One of the most important criteria seems to be the clinical association with other postulated autoimmune diseases of the gastrointestinal tract (such as primary sclerosing cholangitis, primary biliary cirrhosis, ulcerative colitis, Crohn’s disease and Sjögren’s syndrome) [5], but these diseases were not present in our case.

Other biochemical criteria such as the presence of non-organ specific autoantibodies at high titer (anti-nuclear, anti-mitochondria, anti-smooth muscle, anti-neutrophil cytoplasmic), were absent in our patient; normal IgG levels were present. Antibodies to carbonic anhydrase types I and II were not carried out because they are not available in our laboratory, even if their presence could be useful in identifying autoimmune disease of the pancreas.

In our patient, the elevation of CA 19-9 serum levels together with the presence of a mass localized at the head of the pancreas, were considered signs compatible with pancreatic cancer and, for this reason, we operated on the patient. Even if abnormal values of the tumor marker CA 19-9 have been previously reported in about 50% of patients with autoimmune pancreatitis [6, 7], in our patient there were no other biochemical and imaging signs compatible with the diagnosis of autoimmune pancreatitis. Unfortunately, cytology obtained by fine needle aspiration was not diagnostic. Thus, the possibility of autoimmune pancreatitis was not taken into account before the surgical procedure. We should also point out that, even if magnetic resonance cholangio-pancreatography is recommended for the differential diagnosis between autoimmune pancreatitis and pancreatic cancer by detecting stenosis or the narrowing of the pancreatic ducts, in our case, this examination was not carried out because of the presence of a normal caliber of the main pancreatic duct at ultrasonography and CT. Finally, our clinical decision to operate on the patient was taken because the risk of under-diagnosing a pancreatic cancer was higher than that of considering the patients affected by autoimmune pancreatitis.

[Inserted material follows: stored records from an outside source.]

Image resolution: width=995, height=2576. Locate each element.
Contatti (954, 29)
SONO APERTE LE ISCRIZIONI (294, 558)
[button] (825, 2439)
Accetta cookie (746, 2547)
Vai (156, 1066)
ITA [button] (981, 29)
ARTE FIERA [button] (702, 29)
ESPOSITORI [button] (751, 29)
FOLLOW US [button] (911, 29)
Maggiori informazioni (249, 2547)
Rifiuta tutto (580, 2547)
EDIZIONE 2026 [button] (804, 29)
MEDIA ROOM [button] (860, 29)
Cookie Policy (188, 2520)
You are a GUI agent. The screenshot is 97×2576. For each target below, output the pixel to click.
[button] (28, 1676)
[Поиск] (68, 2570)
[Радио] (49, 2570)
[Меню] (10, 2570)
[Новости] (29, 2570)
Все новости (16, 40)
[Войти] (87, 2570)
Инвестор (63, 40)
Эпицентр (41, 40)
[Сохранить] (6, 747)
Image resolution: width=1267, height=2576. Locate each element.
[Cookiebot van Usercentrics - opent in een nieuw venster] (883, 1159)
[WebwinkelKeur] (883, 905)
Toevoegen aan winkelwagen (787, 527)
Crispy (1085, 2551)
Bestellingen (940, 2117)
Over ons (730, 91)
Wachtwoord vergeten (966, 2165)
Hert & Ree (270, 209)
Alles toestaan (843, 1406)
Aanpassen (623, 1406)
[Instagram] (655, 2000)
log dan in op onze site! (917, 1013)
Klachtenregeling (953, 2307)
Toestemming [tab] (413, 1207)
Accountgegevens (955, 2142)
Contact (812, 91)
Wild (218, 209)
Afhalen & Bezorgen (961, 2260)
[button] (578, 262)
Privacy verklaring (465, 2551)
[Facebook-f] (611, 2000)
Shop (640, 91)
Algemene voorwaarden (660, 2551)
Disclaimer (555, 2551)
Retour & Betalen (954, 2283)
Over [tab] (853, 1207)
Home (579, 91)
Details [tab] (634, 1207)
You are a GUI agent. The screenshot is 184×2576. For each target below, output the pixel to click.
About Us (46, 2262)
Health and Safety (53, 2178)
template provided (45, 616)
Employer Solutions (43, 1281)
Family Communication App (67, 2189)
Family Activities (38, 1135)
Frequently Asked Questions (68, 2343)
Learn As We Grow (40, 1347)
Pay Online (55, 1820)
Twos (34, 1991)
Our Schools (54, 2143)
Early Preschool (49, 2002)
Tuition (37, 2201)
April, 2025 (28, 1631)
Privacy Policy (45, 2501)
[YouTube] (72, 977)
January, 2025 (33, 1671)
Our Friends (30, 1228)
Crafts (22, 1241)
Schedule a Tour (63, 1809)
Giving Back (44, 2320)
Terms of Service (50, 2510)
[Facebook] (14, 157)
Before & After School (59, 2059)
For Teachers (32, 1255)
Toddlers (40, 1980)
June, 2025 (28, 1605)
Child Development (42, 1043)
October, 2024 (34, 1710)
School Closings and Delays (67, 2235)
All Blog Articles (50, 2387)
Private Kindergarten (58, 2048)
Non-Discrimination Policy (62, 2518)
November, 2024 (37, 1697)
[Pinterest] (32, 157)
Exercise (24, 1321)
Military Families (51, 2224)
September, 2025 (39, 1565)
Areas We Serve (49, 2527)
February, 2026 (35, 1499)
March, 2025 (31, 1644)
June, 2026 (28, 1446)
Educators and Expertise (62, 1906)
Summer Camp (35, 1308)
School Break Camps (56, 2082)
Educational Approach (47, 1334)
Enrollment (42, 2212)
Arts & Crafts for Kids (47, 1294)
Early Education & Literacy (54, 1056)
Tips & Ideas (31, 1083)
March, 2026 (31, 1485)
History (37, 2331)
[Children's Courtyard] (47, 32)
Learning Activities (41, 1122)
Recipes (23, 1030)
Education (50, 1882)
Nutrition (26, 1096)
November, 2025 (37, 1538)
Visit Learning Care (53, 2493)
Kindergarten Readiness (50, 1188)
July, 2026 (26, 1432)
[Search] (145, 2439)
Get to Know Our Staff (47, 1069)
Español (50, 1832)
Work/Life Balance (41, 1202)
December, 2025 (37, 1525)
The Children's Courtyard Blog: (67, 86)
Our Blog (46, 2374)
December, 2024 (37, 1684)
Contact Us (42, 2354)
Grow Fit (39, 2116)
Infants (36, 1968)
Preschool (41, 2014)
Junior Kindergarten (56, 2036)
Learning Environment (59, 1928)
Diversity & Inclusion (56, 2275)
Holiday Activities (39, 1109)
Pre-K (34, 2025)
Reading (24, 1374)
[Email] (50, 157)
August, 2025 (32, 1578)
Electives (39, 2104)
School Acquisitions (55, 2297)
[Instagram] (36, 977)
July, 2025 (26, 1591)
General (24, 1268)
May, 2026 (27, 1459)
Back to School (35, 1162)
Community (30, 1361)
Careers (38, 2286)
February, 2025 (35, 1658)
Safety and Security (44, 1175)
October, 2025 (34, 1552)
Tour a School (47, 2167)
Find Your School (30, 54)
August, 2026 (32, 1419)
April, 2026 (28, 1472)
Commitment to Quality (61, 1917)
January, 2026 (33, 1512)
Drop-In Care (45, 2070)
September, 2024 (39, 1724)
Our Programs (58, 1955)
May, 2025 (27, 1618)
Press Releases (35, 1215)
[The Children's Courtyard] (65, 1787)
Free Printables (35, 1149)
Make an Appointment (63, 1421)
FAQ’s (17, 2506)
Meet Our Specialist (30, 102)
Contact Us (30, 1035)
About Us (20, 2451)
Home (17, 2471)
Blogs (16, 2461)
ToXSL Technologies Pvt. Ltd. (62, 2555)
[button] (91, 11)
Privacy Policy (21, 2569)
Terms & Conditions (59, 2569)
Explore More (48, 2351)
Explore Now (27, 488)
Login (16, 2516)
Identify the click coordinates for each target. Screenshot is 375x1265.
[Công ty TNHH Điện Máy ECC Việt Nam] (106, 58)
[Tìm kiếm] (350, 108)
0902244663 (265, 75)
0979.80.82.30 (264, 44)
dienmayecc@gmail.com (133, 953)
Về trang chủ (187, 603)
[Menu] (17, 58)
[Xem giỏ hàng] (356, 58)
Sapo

In conclusion, the case reported represents an example of one of those rare cases in which the differential diagnosis between autoimmune pancreatitis and pancreatic cancer using the commonly accepted criteria is very difficult. Thus, we should be aware that, even if the diagnosis of fully-manifested autoimmune pancreatitis is easy when at least one of the usually reported diagnostic criteria is present [5], in some cases, the diagnosis is more difficult and may be obtained only surgically.